Table 1. Default destruction efficiencies for destruction devices
__________________________________________________________________________________
| | |
| Destruction device | Efficiency |
|____________________________________________|_____________________________________|
| | |
| Open flare | 0.96 |
|____________________________________________|_____________________________________|
| | |
| Enclosed flare | 0.995 |
|____________________________________________|_____________________________________|
| | |
| Internal combustion engine | 0.936 |
|____________________________________________|_____________________________________|
| | |
| Boiler | 0.98 |
|____________________________________________|_____________________________________|
| | |
| Microturbine or large gas turbine | 0.995 |
|____________________________________________|_____________________________________|
| | |
| Upgrade and injection into a pipeline | 0.96 |
| (surface mine) | |
|____________________________________________|_____________________________________|
Part III
Missing data – replacement methods
The replacement methods below may be used only
(1) for missing mine gas flow rate or CH4 content parameters;
(2) for missing data that are discrete, non-chronic and due to unforeseen circumstances;
(3) when the proper functioning of the destruction device can be shown by thermocouple readings at the flare or at the other devices of the same nature;
(4) to replace data on mine gas flow rates when it is shown that CH4 content was consistent with normal operations for the time when the data are missing; and
(5) to replace data on CH4 content when it is shown that the mine gas flow rate was consistent with normal operations for the time when the data are missing.
No offset credit may be issued for periods when the replacement methods cannot be used.
__________________________________________________________________________________
| | |
| Missing data period | Replacement method |
|______________________________________|___________________________________________|
| | |
| Less than 6 hours | Use the average of the 4 hours |
| | immediately before and following the |
| | missing data period |
|______________________________________|___________________________________________|
| | |
| 6 to less than 24 hours | Use the 90% upper or lower |
| | confidence limit of the 24 hours prior to |
| | and after the missing data period, |
| | whichever results in greater |
| | conservativeness |
|______________________________________|___________________________________________|
| | |
| 1 to 7 days | Use the 95% upper or lower |
| | confidence limit of the 72 hours prior to |
| | and after the missing data period, |
| | whichever results in greater |
| | conservativeness |
|______________________________________|___________________________________________|
| | |
| More than 7 days | No data may be replaced and no |
| | reduction may be credited |
| | |
|______________________________________|___________________________________________|
PROTOCOL 5
ACTIVE UNDERGROUND COAL MINES – DESTRUCTION OF CH4 FROM VENTILATION AIR
Part I
(1) Projects covered
This offset credit protocol covers any project designed to reduce GHG emissions by capturing and destroying CH4 from the ventilation system of an active underground coal mine.
The project must enable the capture and destruction of CH4 that, before the project, was emitted to the atmosphere.
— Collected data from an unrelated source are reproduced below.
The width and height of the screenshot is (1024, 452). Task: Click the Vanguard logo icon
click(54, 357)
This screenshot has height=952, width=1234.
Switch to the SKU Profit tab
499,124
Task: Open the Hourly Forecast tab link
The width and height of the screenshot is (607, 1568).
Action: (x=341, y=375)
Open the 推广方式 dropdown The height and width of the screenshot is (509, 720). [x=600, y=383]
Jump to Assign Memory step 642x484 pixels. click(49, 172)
The CH4 must be captured within the mine boundaries based on the current mine map and must be destroyed on the site of the mine where it was captured using a destruction device.
For the purposes of this protocol,
(1) “ventilation air” means air from a mine ventilation system;
(2) “coal” means all solid fuels classified as anthracite, bituminous, subbituminous, or lignite under ASTM D388, entitled Standard Classification of Coals by Rank;
(3) “ventilation air CH4” means the CH4 contained in ventilation air.
(2) First project report
In addition to the information required under the third paragraph of section 70.5 of this Regulation, the first project report must include the following information:
(1) the mining method employed, such as room and pillar or longwall;
(2) annual coal production;
(3) the year of initial mine operation;
(4) the scheduled year of mine closure, if known;
(5) a diagram of the mine site that includes
(a) the location of existing and planned ventilation shafts, specifying whether they are part of the project;
(b) the location of the equipment that will be used to treat or destroy ventilation air CH4.
(3) Location
The project must be implemented in Canada.
(4) Reduction project SSRs
The reduction project process flowchart in Figure 4.1 and the table in Figure 4.2 show all the SSRs that must be taken into account by the promoter when calculating the GHG emission reductions attributable to the project.
All the SSRs within the dotted line must be counted for the purposes of this protocol.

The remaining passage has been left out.